Figure 3

Transport efficiency of BDNF-TTC molecule. A. Immunohistochemical labeling for BDNF expression in the grey matter of the ventral horn of of (a) positive control (SOD1^G93A transgenic mice injected with empty plasmid), (b) SOD1^G93A-BDNF and (c) L2 and (d) L4 spinal segments of SOD1^G93A-BDNF-TTC mice. Note that BDNF is only expressed in the L2 spinal cord sections of mice treated with BDNF-TTC chimera and does not appear in other spinal cord segments. (e, f) Detail of BDNF immunolabeling of the sections shown in c and d, at higher magnification. Presence of TTC in the grey matter of the ventral horn of (g) SOD1^G93A-BDNF-TTC and (h) SOD1^G93A-TTC treated mice.

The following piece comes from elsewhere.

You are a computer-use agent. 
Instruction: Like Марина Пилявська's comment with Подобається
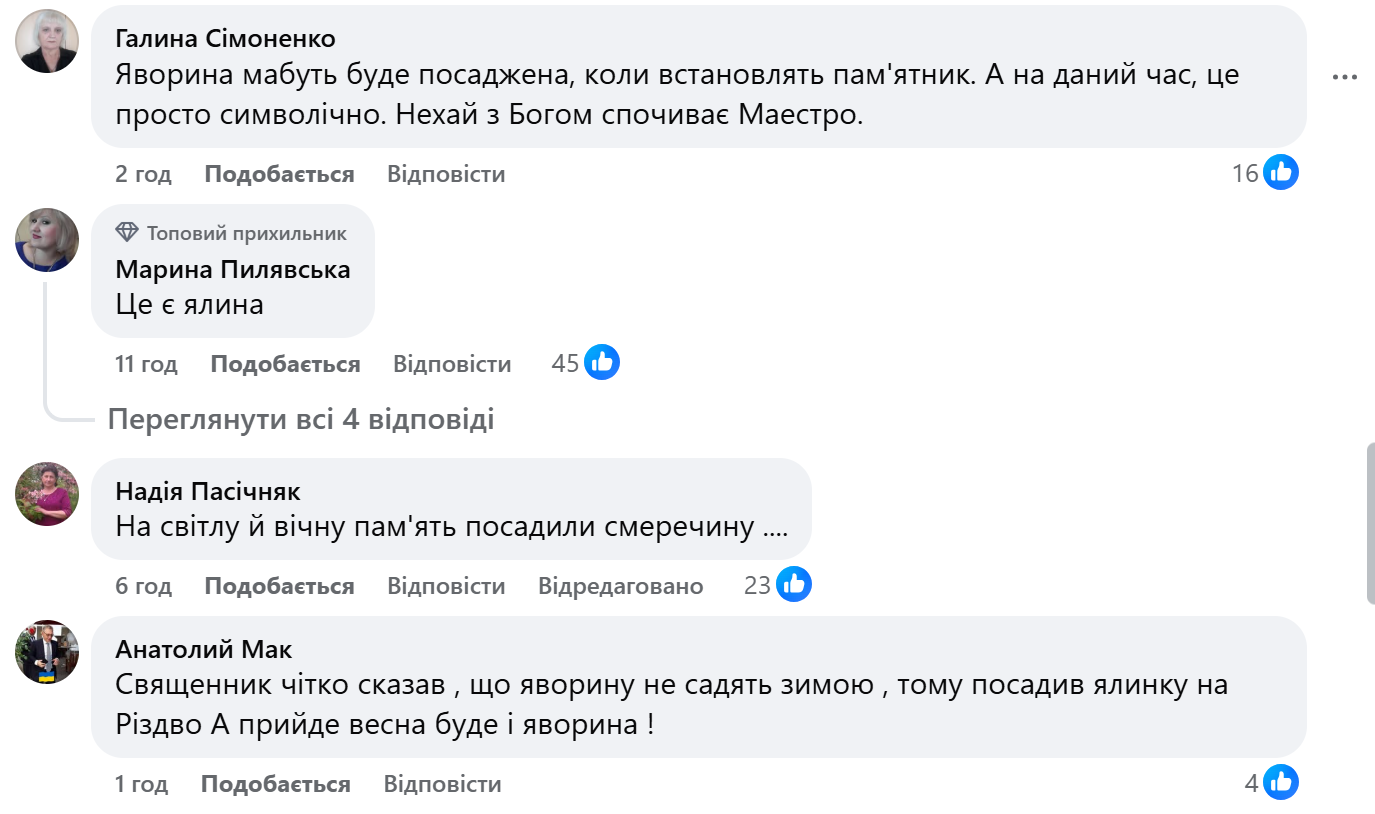pyautogui.click(x=285, y=363)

Note more intense TTC labeling in animals treated with the chimera. Arrows point to some of the neurons positively stained for TTC. Bar = 200 μm in a, b, c, d, g and h; bar = 100 μm in e and f. B. Real-time PCR assay of a synaptic transmission-related gene in spinal cord specimens of symptomatic SOD1^G93A mice. Fold-changes in the expression of GABA(A) receptor subunit-4 (Gabra4) mRNA levels in total spinal cord of wild-type (negative control), positive control and treated transgenic mice. Results showed a significant down-regulation of the expression of this gene in neurotrophin-bearing treatments (BDNF-TTC and BDNF), approaching wild-type levels (*P < 0.05, **P < 0.01; error bars indicate SEM).